▸ Task to carry out: Only one stretch of the data below should be repeated: the lines from the line containing "[Открыть поиск] (203, 10)" through the line containing "Справочный центр Android (260, 2399)", inclusive, exactly as they are.
______________________________
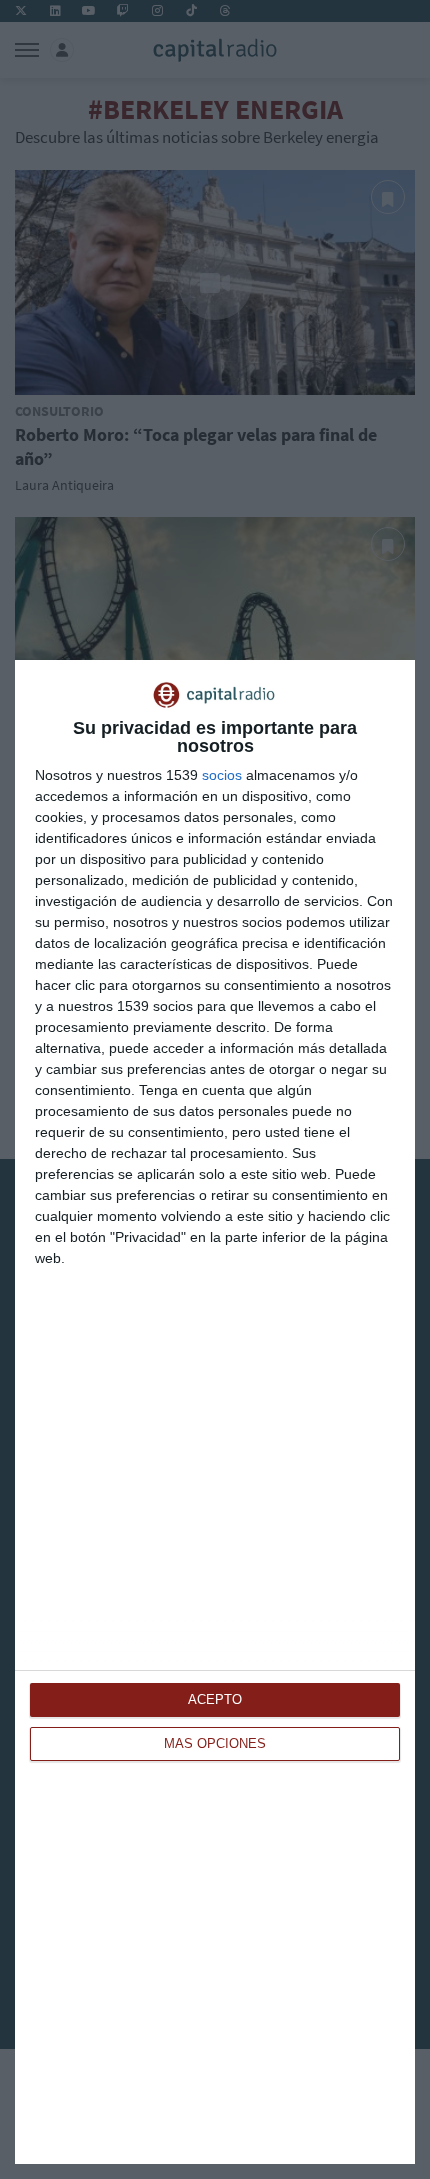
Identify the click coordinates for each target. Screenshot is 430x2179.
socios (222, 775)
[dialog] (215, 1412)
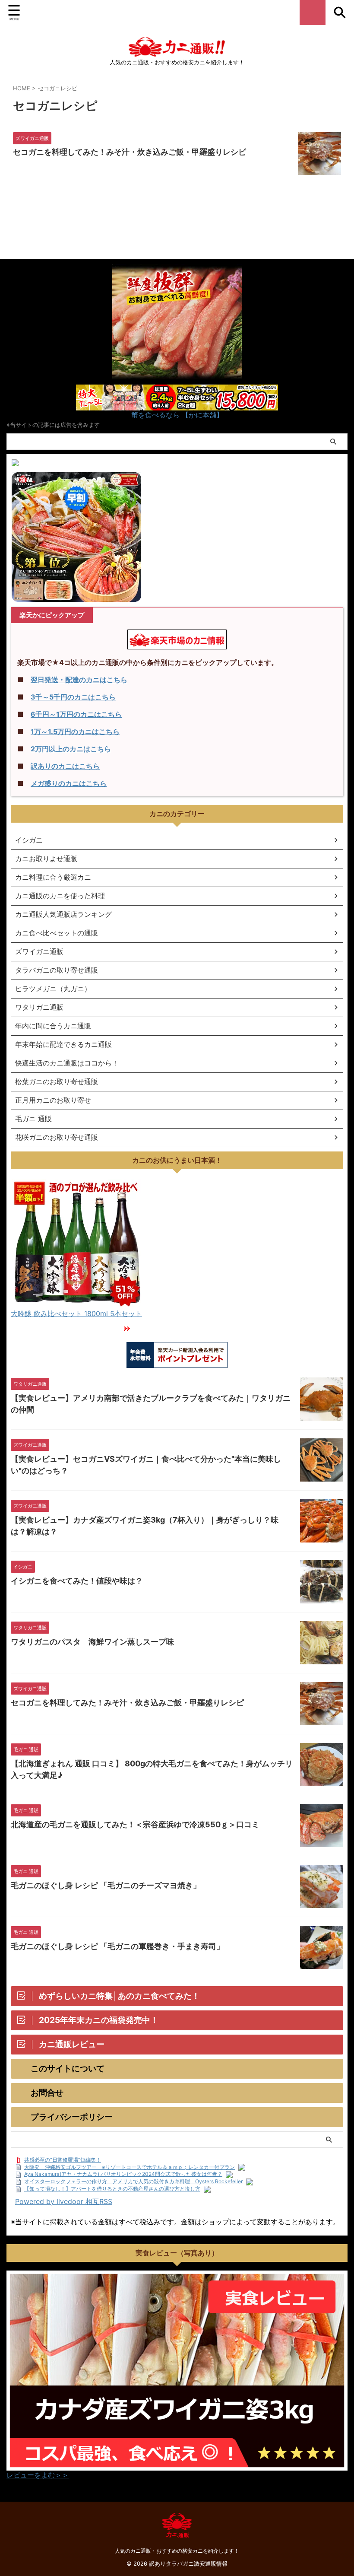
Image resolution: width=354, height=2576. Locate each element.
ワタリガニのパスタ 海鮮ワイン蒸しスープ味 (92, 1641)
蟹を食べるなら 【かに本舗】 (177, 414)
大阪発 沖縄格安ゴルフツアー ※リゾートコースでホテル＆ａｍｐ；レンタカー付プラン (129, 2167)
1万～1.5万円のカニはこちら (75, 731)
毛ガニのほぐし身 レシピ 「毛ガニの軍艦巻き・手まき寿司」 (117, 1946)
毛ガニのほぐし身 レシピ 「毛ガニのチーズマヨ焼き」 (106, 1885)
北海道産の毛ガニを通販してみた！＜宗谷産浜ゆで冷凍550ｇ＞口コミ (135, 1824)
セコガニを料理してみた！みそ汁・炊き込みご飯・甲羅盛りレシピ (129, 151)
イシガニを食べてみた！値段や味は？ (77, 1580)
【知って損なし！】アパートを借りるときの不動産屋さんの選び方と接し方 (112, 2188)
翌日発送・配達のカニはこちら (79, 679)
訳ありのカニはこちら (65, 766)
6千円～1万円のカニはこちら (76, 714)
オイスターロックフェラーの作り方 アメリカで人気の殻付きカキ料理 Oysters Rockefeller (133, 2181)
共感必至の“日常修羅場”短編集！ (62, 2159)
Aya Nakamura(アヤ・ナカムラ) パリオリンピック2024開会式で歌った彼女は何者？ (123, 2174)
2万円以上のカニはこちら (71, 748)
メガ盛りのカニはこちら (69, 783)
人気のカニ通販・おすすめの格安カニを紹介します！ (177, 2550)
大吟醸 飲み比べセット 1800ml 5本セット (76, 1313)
______________________________
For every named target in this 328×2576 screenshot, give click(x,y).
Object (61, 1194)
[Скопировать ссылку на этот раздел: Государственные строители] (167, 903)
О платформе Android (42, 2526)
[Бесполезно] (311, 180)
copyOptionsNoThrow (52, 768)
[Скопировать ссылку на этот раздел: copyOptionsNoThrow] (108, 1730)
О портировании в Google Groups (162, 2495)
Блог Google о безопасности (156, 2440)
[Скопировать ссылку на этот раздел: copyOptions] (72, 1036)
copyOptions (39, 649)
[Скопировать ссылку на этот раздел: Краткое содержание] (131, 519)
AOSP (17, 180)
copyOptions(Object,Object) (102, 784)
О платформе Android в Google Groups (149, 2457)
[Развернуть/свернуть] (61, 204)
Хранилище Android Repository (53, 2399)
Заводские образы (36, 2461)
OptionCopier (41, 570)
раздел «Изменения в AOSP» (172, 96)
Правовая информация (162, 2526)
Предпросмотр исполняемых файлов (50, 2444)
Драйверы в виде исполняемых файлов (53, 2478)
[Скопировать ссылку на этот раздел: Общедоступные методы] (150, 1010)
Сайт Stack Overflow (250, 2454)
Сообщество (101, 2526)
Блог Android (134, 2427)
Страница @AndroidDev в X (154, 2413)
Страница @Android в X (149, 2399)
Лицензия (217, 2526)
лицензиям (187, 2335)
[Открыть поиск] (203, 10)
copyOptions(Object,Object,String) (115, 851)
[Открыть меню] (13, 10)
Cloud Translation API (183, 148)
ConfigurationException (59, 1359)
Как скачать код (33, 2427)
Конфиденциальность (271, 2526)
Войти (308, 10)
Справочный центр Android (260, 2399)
______________________________
▸ Answer box:
[Открыть поиск] (203, 10)
copyOptions(Object,Object,String) (115, 851)
[Открыть меню] (13, 10)
Cloud Translation API (183, 148)
ConfigurationException (59, 1359)
Как скачать код (33, 2427)
Конфиденциальность (271, 2526)
Войти (308, 10)
Справочный центр Android (260, 2399)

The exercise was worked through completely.